Last Updated Oct 29, 2007 11:45 AM EDT
The firm announced a $5 billion write down mostly because of losses in the value of Collateralized Debt Obligations (CDOs), which are rapidly becoming known as one of the most reckless things Wall Street has done in years. It turns out that virtually no one was analyzing the risks inherent in selling mortgages and then syndicating the loans to others. Now comes word that Merrill is expected to add more than $3 billion to the write-down.
So far, O'Neal has responded by firing senior executives who oversaw risky activities. His pattern has been to promote executives to take on greater risks, then fire them when they overstep the bounds of sound judgment.
But shifting the blame down the ladder isn't good enough. Did O'Neal know that Merrill was taking risks of this magnitude? If he didn't, he should be fired immediately.
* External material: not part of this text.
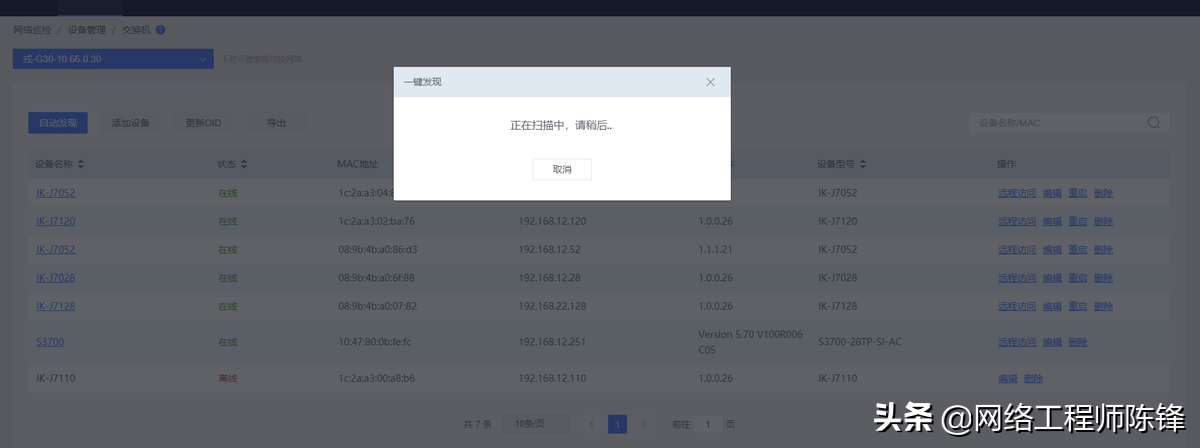Click the help question mark icon beside 交换机
The height and width of the screenshot is (448, 1200).
coord(160,30)
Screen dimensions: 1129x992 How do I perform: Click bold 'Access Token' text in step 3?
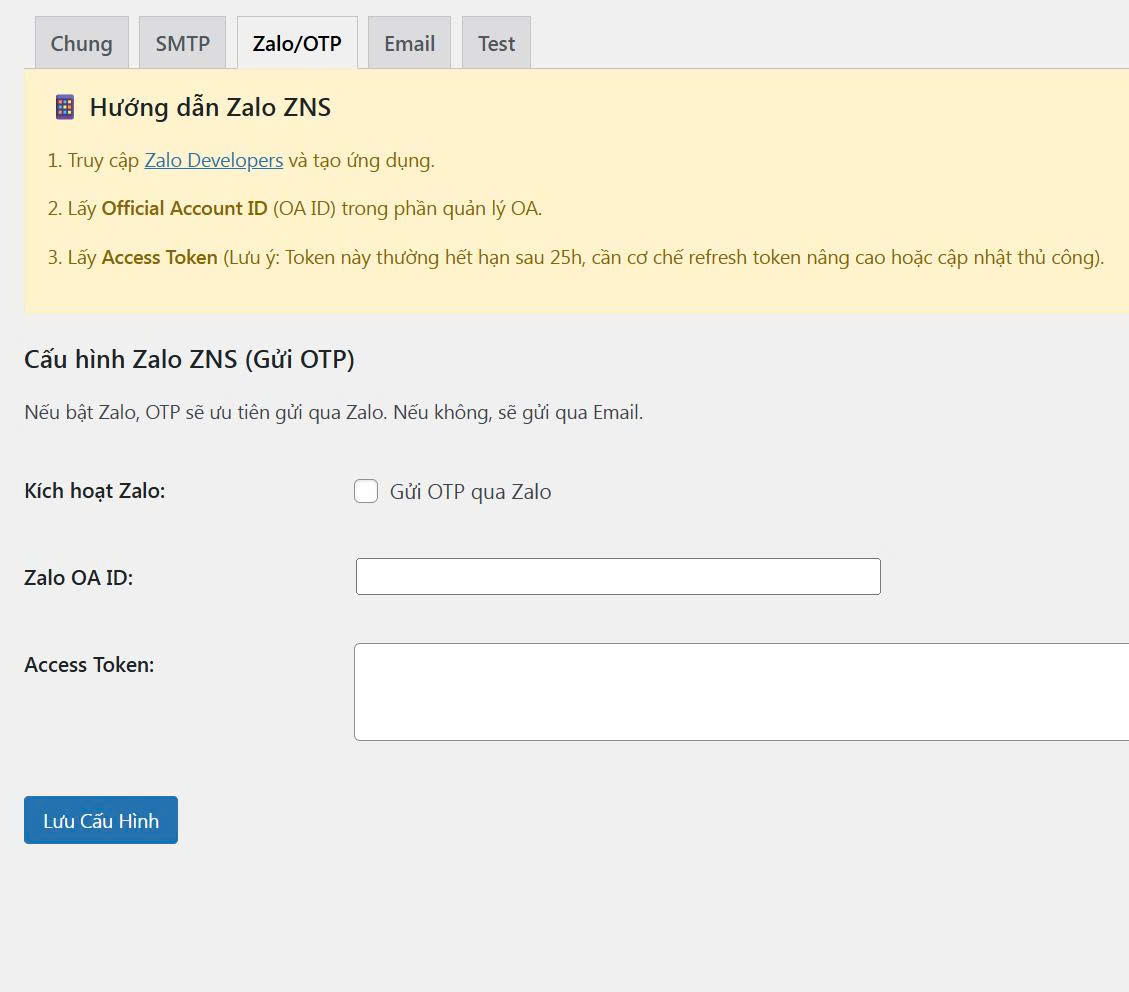(159, 257)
No board should stand for losses of that magnitude if the CEO was caught sleeping.
More likely is that O'Neal did know about the risks but swept them aside because of the profit potential. Even then, his board needs to have a candid conversation with him about whether he was doing his job. He ultimately should be the one who has the wisdom to assess what risks Merrill should be taking.
And if the board is not capable of having a tough conversation with O'Neal, then that tells us something else--the board itself lacks clout. It is not an effective body.
When it comes to write-downs of $7.5 billion, it seems that failure starts at the top.